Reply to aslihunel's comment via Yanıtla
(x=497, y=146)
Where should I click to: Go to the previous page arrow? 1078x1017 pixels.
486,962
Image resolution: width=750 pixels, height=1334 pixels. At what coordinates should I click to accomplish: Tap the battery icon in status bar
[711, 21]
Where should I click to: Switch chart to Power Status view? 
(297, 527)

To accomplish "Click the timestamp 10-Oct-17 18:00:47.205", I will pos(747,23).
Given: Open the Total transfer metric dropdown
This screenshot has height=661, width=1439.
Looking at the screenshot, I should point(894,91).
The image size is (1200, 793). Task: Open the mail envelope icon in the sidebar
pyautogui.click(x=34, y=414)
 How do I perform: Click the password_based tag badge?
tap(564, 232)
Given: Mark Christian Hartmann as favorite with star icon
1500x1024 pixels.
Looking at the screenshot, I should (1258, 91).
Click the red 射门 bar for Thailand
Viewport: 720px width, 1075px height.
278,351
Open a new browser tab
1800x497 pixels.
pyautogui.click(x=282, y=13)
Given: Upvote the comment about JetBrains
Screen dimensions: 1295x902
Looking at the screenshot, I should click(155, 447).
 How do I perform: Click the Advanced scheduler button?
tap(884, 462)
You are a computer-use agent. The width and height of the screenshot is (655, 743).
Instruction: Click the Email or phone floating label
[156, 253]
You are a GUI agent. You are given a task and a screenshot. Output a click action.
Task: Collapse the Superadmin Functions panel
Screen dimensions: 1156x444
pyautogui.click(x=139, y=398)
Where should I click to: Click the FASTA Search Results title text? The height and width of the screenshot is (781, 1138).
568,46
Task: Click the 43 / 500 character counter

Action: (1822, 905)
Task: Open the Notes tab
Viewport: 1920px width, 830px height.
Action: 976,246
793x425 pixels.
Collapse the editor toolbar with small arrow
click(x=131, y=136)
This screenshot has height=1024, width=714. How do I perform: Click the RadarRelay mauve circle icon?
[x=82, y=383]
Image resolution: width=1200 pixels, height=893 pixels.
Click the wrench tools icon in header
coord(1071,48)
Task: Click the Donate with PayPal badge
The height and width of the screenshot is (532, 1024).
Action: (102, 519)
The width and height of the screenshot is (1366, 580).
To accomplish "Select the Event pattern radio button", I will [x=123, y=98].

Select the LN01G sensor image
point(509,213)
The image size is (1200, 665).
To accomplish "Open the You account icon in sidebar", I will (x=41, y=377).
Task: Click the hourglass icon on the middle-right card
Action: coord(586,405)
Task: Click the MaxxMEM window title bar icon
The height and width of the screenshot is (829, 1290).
-.-.-
▶ [What the task requires] Read the entries above and find each line holding the word "agent". Copy it out.

▶ [Problem solution]
You are a computer-use agent. The width and height of the screenshot is (655, 743).
You are a GUI agent. You are given a task and a screenshot. Output a click action.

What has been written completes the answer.